What the exercise asks: Every record, down to the last line, must be given again exactly.

[Saved data entries]
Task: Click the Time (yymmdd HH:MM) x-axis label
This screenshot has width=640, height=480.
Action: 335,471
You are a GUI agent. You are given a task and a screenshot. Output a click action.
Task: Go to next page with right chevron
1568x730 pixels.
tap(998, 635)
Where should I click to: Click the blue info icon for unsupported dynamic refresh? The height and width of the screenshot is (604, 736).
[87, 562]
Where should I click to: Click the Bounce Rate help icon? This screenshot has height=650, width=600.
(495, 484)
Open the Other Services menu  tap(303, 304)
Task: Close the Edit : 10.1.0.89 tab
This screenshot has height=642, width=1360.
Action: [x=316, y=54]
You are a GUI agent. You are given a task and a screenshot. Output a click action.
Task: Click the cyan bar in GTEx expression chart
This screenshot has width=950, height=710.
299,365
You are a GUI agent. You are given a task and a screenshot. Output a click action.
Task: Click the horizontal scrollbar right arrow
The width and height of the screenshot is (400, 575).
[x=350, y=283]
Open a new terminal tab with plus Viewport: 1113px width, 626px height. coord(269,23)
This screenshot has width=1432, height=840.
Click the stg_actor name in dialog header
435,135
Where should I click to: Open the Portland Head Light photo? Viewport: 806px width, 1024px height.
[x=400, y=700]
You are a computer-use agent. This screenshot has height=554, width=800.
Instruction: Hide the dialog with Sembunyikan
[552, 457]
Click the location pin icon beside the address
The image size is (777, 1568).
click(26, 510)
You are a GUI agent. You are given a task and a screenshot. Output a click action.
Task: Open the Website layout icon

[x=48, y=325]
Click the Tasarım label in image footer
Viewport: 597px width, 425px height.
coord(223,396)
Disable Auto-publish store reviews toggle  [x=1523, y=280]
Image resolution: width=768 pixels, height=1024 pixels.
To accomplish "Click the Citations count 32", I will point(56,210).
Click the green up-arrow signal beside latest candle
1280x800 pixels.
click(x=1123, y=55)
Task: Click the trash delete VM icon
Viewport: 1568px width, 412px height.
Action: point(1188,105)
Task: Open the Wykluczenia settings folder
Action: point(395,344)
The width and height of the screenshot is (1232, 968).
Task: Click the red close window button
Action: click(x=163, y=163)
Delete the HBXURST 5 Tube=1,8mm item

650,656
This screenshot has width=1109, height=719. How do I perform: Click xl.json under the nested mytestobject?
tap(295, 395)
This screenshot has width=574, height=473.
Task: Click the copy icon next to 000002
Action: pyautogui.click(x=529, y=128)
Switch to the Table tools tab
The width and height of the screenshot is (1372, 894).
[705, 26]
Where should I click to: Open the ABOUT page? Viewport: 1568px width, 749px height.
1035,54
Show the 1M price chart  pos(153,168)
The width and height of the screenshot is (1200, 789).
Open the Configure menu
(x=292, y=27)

Response to this task:
Task: Click the Time (yymmdd HH:MM) x-axis label
This screenshot has width=640, height=480.
Action: 335,471
You are a GUI agent. You are given a task and a screenshot. Output a click action.
Task: Go to next page with right chevron
1568x730 pixels.
tap(998, 635)
Where should I click to: Click the blue info icon for unsupported dynamic refresh? The height and width of the screenshot is (604, 736).
[87, 562]
Where should I click to: Click the Bounce Rate help icon? This screenshot has height=650, width=600.
(495, 484)
Open the Other Services menu  tap(303, 304)
Task: Close the Edit : 10.1.0.89 tab
This screenshot has height=642, width=1360.
Action: [x=316, y=54]
You are a GUI agent. You are given a task and a screenshot. Output a click action.
Task: Click the cyan bar in GTEx expression chart
This screenshot has width=950, height=710.
299,365
You are a GUI agent. You are given a task and a screenshot. Output a click action.
Task: Click the horizontal scrollbar right arrow
The width and height of the screenshot is (400, 575).
[x=350, y=283]
Open a new terminal tab with plus Viewport: 1113px width, 626px height. coord(269,23)
This screenshot has width=1432, height=840.
Click the stg_actor name in dialog header
435,135
Where should I click to: Open the Portland Head Light photo? Viewport: 806px width, 1024px height.
[x=400, y=700]
You are a computer-use agent. This screenshot has height=554, width=800.
Instruction: Hide the dialog with Sembunyikan
[552, 457]
Click the location pin icon beside the address
The image size is (777, 1568).
click(26, 510)
You are a GUI agent. You are given a task and a screenshot. Output a click action.
Task: Open the Website layout icon

[x=48, y=325]
Click the Tasarım label in image footer
Viewport: 597px width, 425px height.
coord(223,396)
Disable Auto-publish store reviews toggle  [x=1523, y=280]
Image resolution: width=768 pixels, height=1024 pixels.
To accomplish "Click the Citations count 32", I will point(56,210).
Click the green up-arrow signal beside latest candle
1280x800 pixels.
click(x=1123, y=55)
Task: Click the trash delete VM icon
Viewport: 1568px width, 412px height.
Action: point(1188,105)
Task: Open the Wykluczenia settings folder
Action: point(395,344)
The width and height of the screenshot is (1232, 968).
Task: Click the red close window button
Action: click(x=163, y=163)
Delete the HBXURST 5 Tube=1,8mm item

650,656
This screenshot has width=1109, height=719. How do I perform: Click xl.json under the nested mytestobject?
tap(295, 395)
This screenshot has width=574, height=473.
Task: Click the copy icon next to 000002
Action: pyautogui.click(x=529, y=128)
Switch to the Table tools tab
The width and height of the screenshot is (1372, 894).
[705, 26]
Where should I click to: Open the ABOUT page? Viewport: 1568px width, 749px height.
1035,54
Show the 1M price chart  pos(153,168)
The width and height of the screenshot is (1200, 789).
Open the Configure menu
(x=292, y=27)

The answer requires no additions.